長倉教授―それは取り組みたいところですね。現状で検査とかはしていないですね。ただ、会社が推進して進んでいる企業は検査しているところもあると思います。国交省からも毎年、年末年始輸送安全総点検で書くところがあるんですけど、検討しているんですよね。怪しい人には自分で寝ている時に動画を取ってもらったり、家族に聞いてもらったり、1時間に無呼吸がこれくらいあると病院行へった方がいいよとかは話します。
会社として積極的にSASの検査をするかと言うと正直厳しいですね。
ただ、必ず点呼時に充分な睡眠の可否についてはたずねます。
ーもし睡眠時無呼吸症候群の方が入社したいとなった場合はどうなりますか?
長倉教授―治療しているかどうかの判断になるとは思いますね。難しい所ではあるんですけど。
ー精神的な疾患とかはどうですか?
長倉教授―鬱は気を付けないといけなくて、向精神薬を飲んでいると眠気が来るのことが多いので、もしそういう方がいたら先ず投薬の種類を調べるのと産業医と飲んでいる薬を相談するという感じですね。なので鬱病に関しては飲んでいる薬によりますね。
ータクシーの業務が影響でなりやすくなってしまう病気とかはありますか
長倉教授―他業種の事務職も一緒ですが、ずっと座っているので血流が悪くなるので大腸がんのリスクはあると思います。あとは腰痛ですね。
ー隔日勤務とかだと影響あったりするんですか?
長倉教授―隔日勤務の時にリズムがつかめなくて社長と相談したことがあります。48時間をひとサイクルと考えていて、隔日勤務の人は一日に2回寝ます。明けで帰ってきて寝てまた夜の22時とかに寝てとかで…。朝早く起きて夜中の1時に上がって3時4時に寝れるわけではないんですよ。寝たくても目が覚めてしまって(笑)結局寝るのが5時とかになっちゃって、朝の11時には起きないといけないので慣れるまではしんどいですね。
ー日勤であれば他業界とあまり変わらないですよね?
長倉教授―変わらないですね。なので、隔日勤務は慣れるまで体に合わなかったけど日勤は前職と同じサイクルなので全然大丈夫ですね。点呼実施記録簿にしっかり睡眠がとれているかという項目チェックがありましたね。今はコロナで熱があるかとかの項目も追加しているんですけど。そういった部分では、睡眠不足の人が休んでも事故等のリスクを考えると何も言われなかったですね。
無理に出てよとか言われることはないです。さすがにずっと睡眠不足だとサボりと思われて何してるのとはなりますけど。休みやすい環境はあると思います。同じ乗り場の人たちは一人減ればその分売り上げがあがるので言ってくる人はいないですね。休みに関しては普通の会社ではありえないような理由でも、無理はさせません。ただ、その分自分の売り上げが減るのでそれでもいいなら休めるという感じですね。これはどこの会社でもそういう感じだと思います。弊社ではあまり会社が目くじらを立てないという感じで売り上げ売り上げとうるさくはないですね。

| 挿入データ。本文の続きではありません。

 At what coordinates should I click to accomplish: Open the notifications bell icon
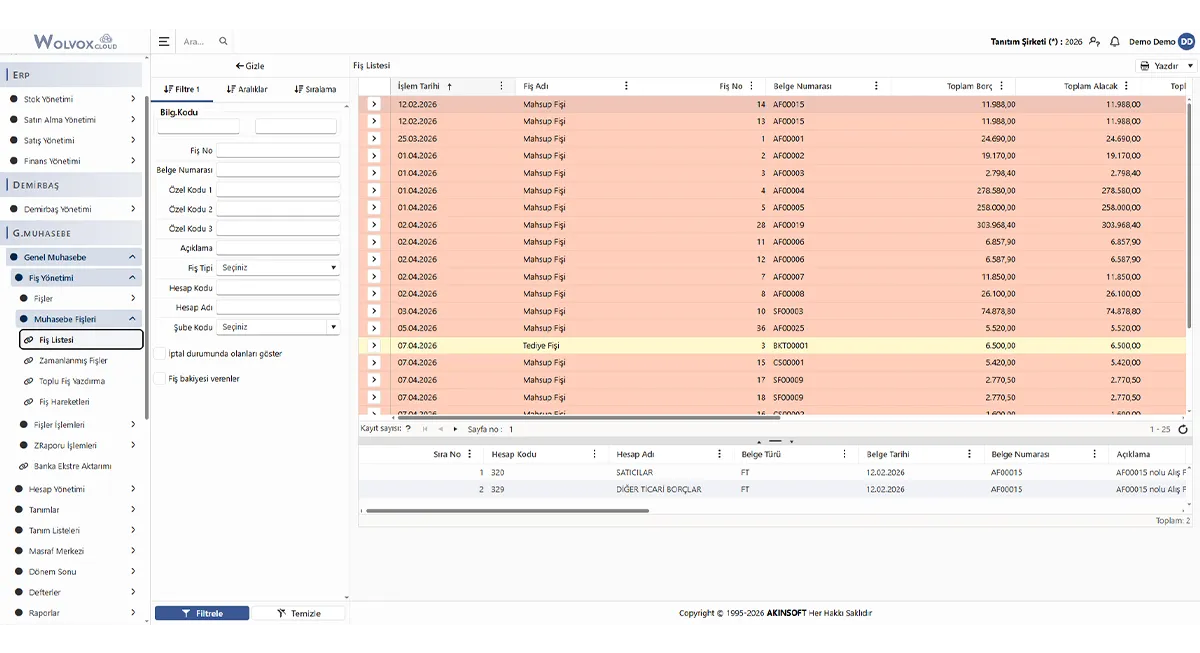pos(1115,42)
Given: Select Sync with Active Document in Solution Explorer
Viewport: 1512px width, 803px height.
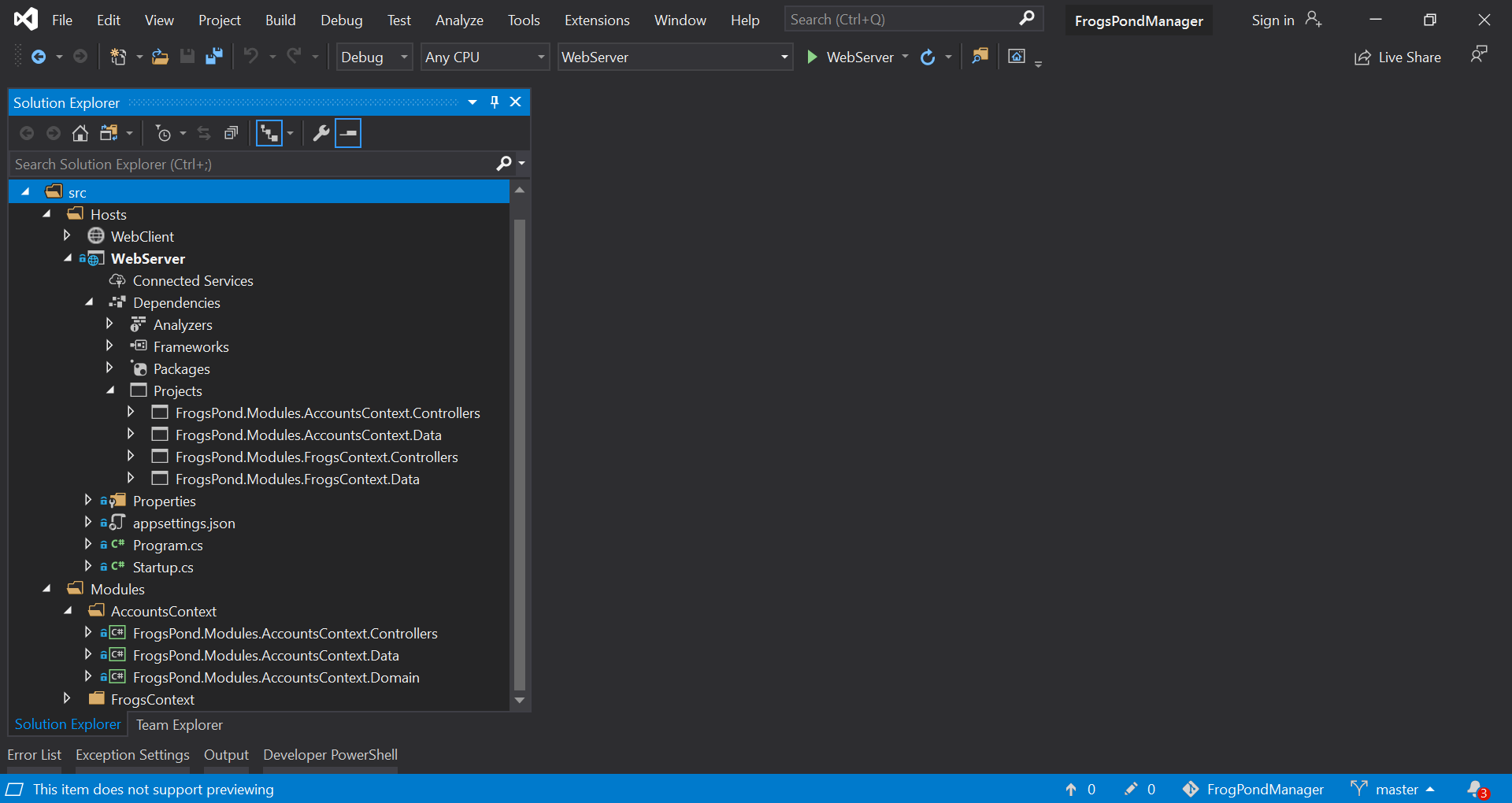Looking at the screenshot, I should [x=203, y=133].
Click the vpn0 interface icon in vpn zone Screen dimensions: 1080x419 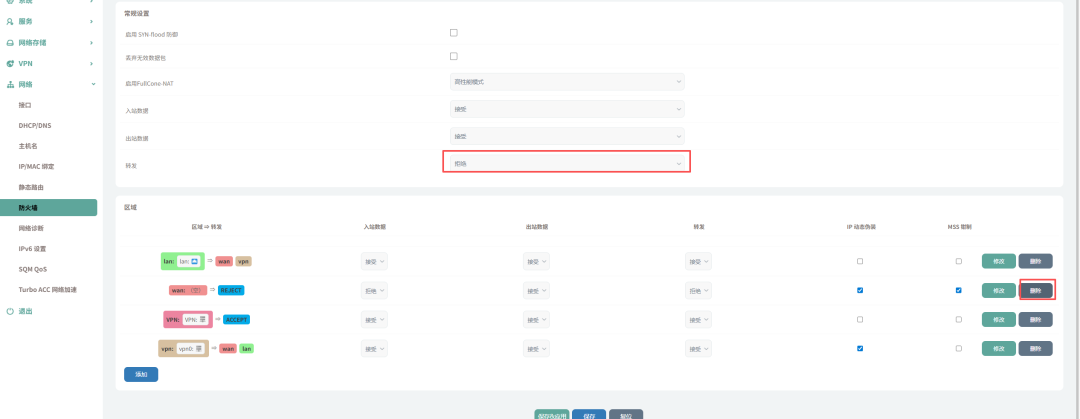(x=199, y=348)
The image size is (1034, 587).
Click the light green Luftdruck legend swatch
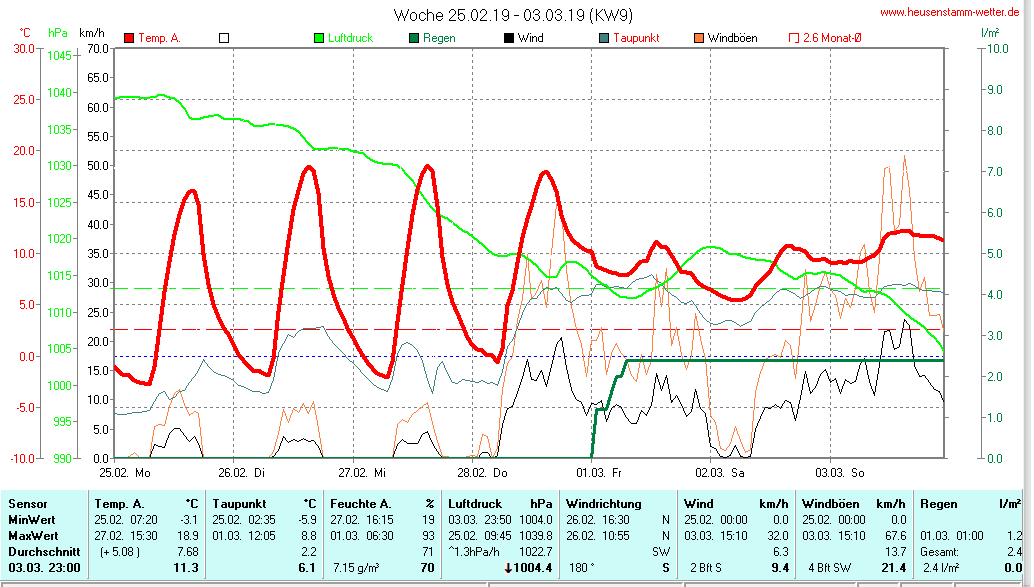point(319,38)
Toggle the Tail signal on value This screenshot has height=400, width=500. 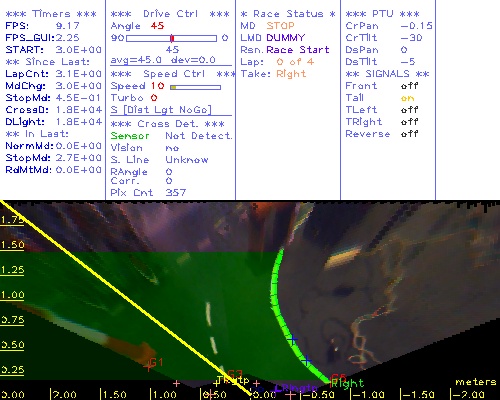[407, 98]
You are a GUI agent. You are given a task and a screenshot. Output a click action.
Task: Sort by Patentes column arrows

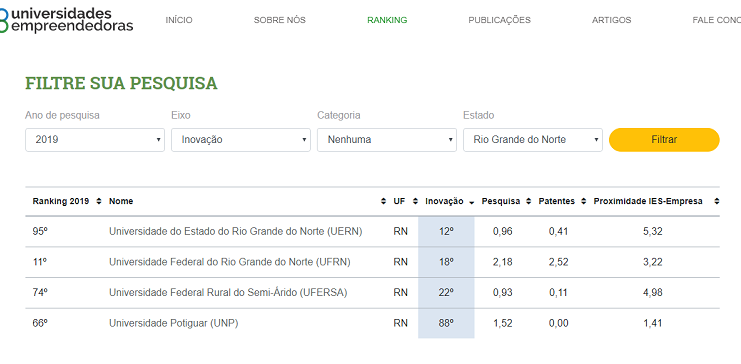click(584, 201)
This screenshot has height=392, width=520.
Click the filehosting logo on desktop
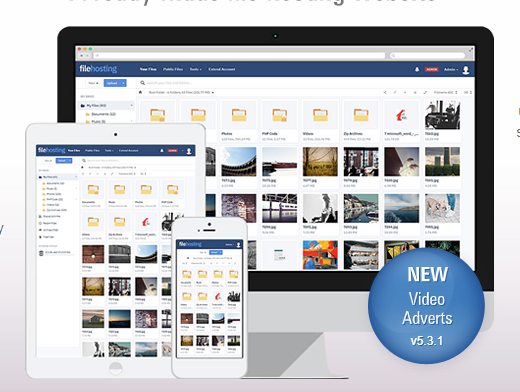pyautogui.click(x=98, y=69)
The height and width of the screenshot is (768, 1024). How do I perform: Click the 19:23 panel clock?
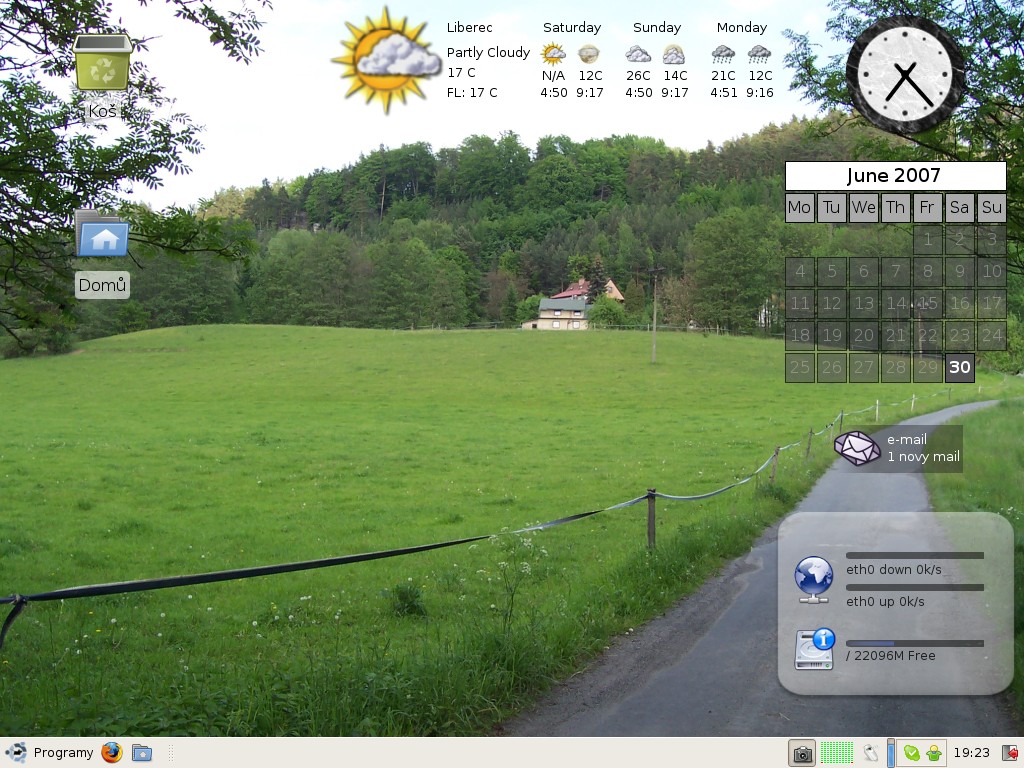[971, 753]
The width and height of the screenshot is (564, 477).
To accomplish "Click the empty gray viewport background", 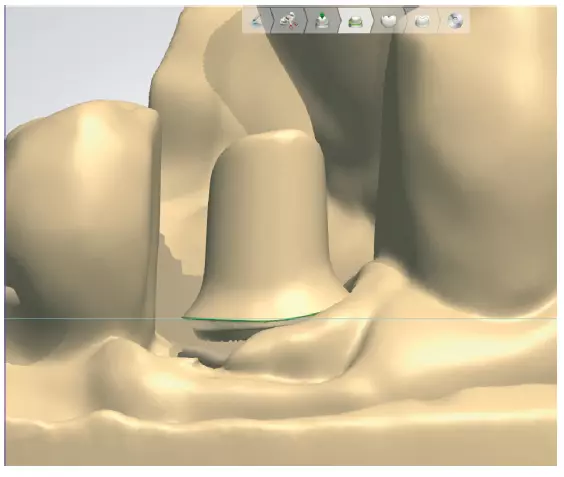I will (72, 54).
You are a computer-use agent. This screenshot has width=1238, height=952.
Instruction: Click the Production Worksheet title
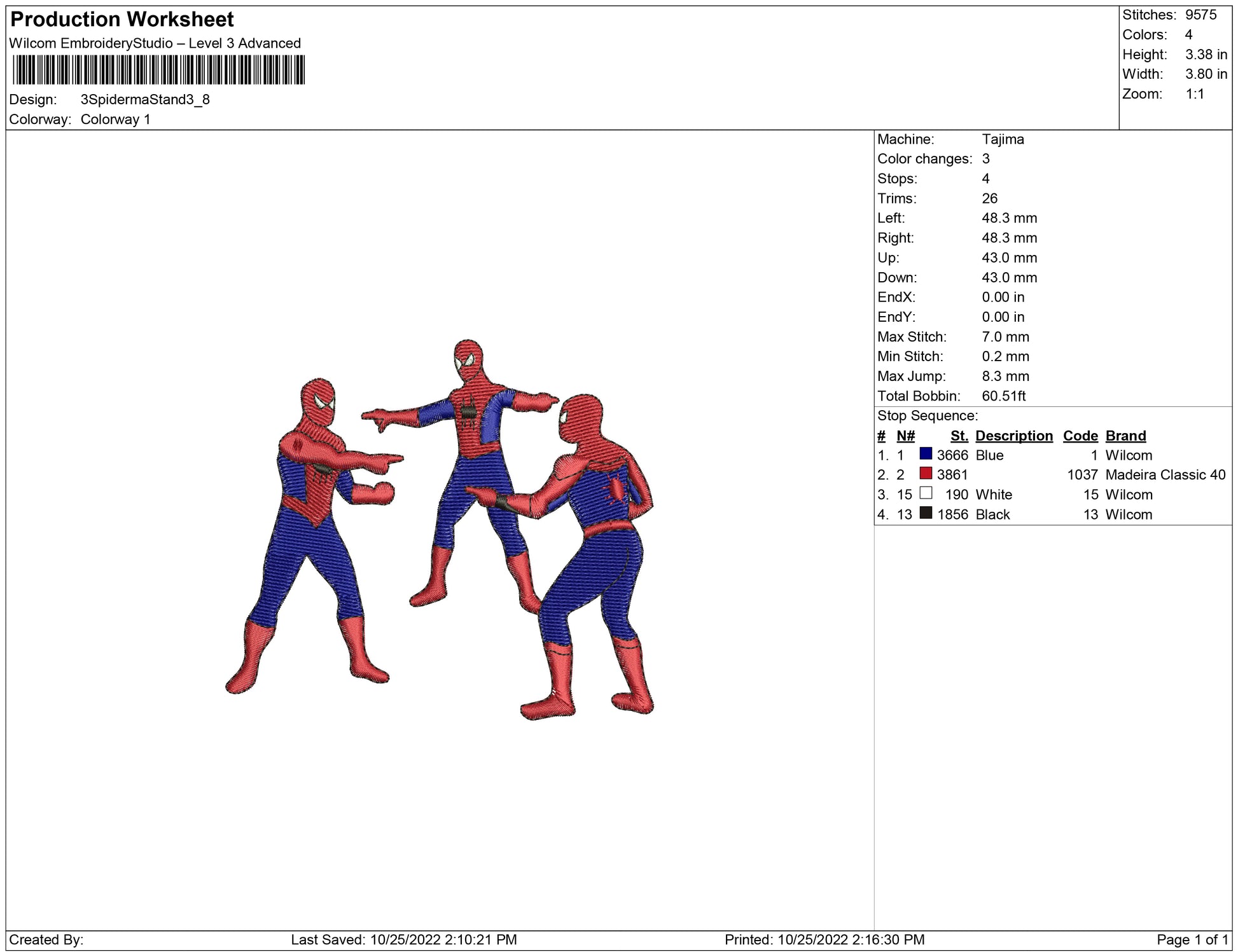click(x=122, y=20)
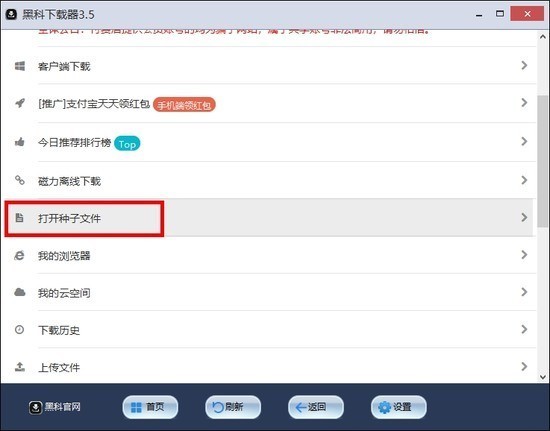Visit the 黑科官网 link in footer
Screen dimensions: 550x431
[55, 407]
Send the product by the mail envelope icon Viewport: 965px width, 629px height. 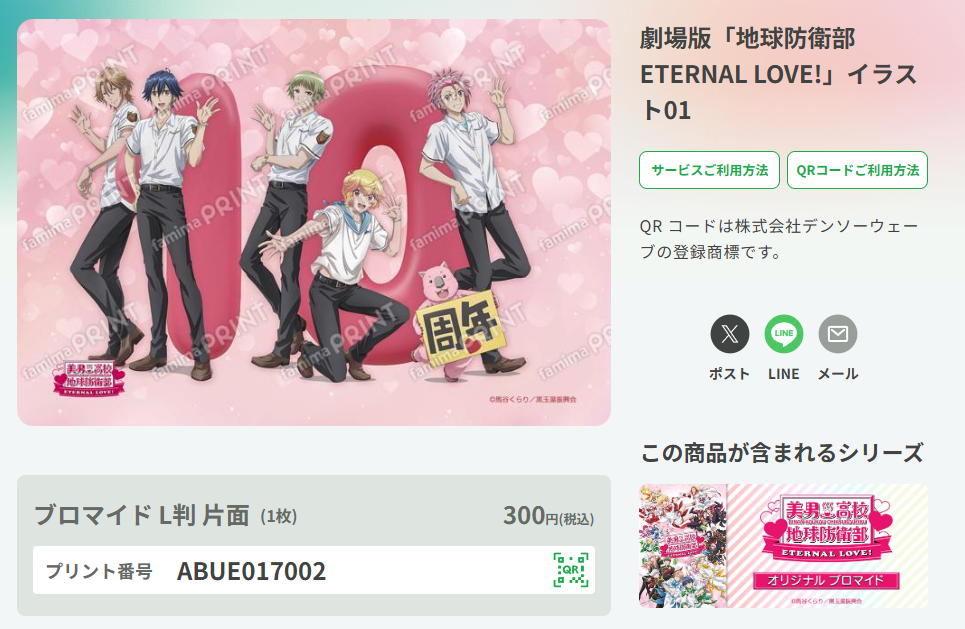(x=838, y=334)
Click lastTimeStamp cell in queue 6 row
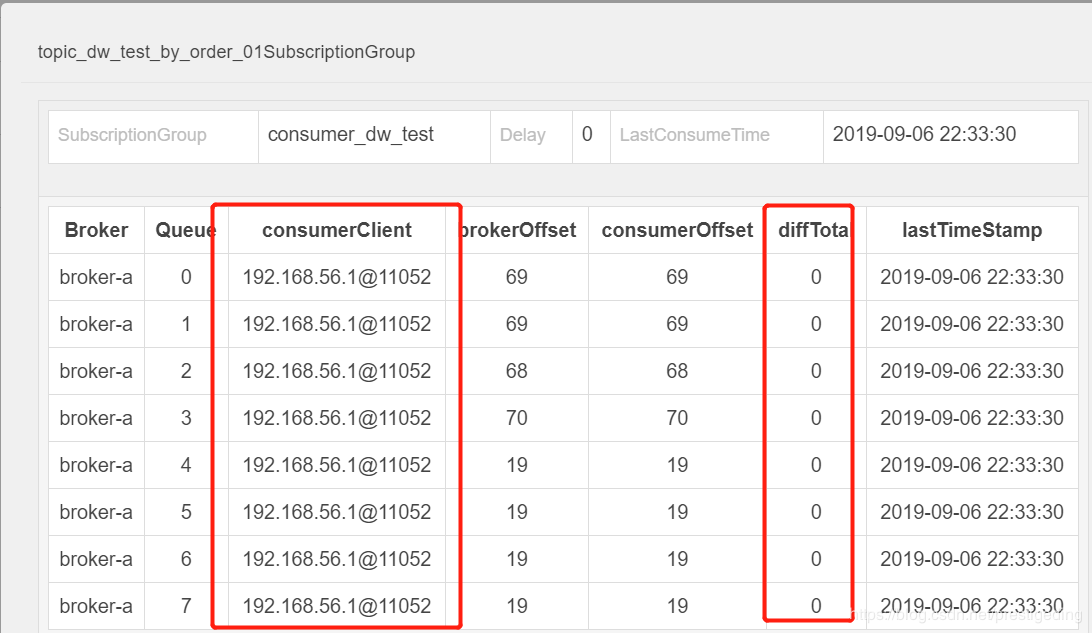This screenshot has height=633, width=1092. click(x=971, y=559)
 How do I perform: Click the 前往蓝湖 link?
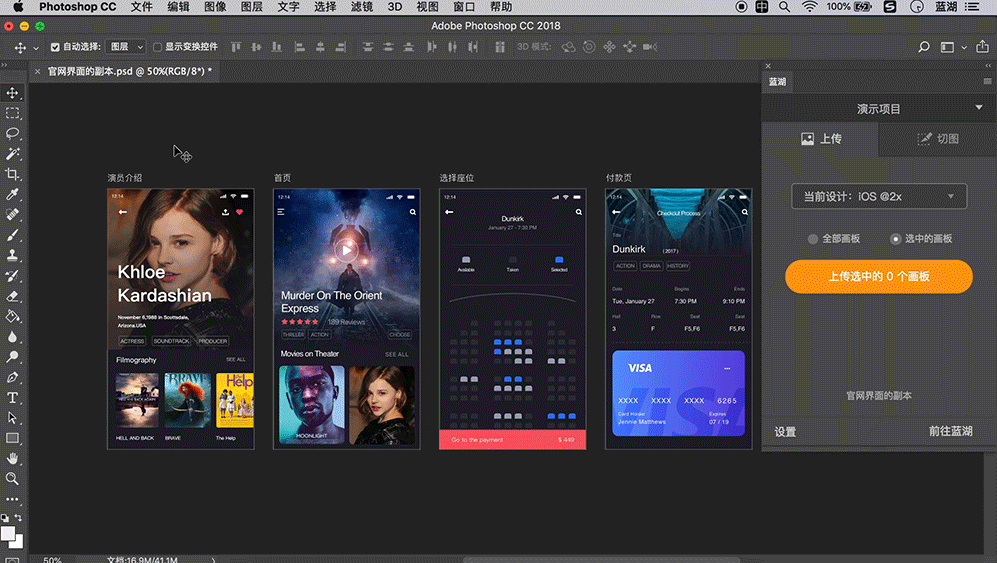point(949,432)
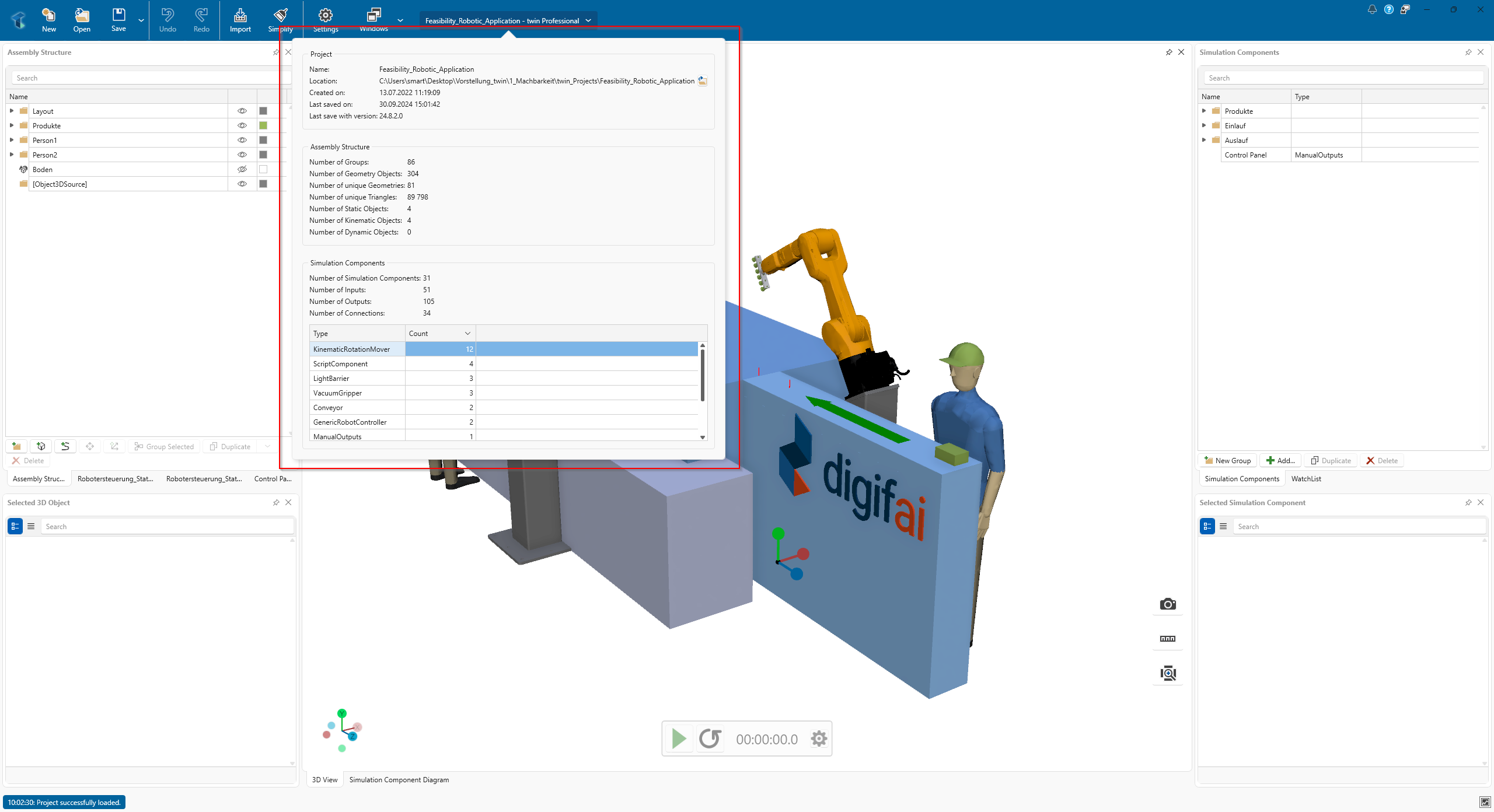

自分の好きなペースでやりたければやればいいという感じですね。別にそれに対して会社は何も言わないですね。そういった意味では健康管理はしやすいです。内勤の僕でも自分の代わりがいると考えると、たとえ熱が出ても他に複数人いるので穴開けることになっても僕出来ますとか出てくれる人はいますね。なので、そういった意味でも健康維持とかもしやすいし、ストレスとかも特にないですね。
ーどういう問い合わせが多いですか?
長倉教授―糖尿病が多いですね。くも膜下出血とかもありましたね
ー義足の方はどうですか?
長倉教授―運転や車椅子等の運搬に支障が無ければ問題ありません。
ートランスジェンダーの方とかはいらっしゃいますか?
長倉教授―採用基準に関して、そこを採用基準にすることは絶対ないですね。運転能力としっかりコミュニケーションが出来るかとかが重要なので。
※記事の内容に関しまして
記事の内容のすべてが教授が在籍している企業の就業条件の内容を特定したものではありません。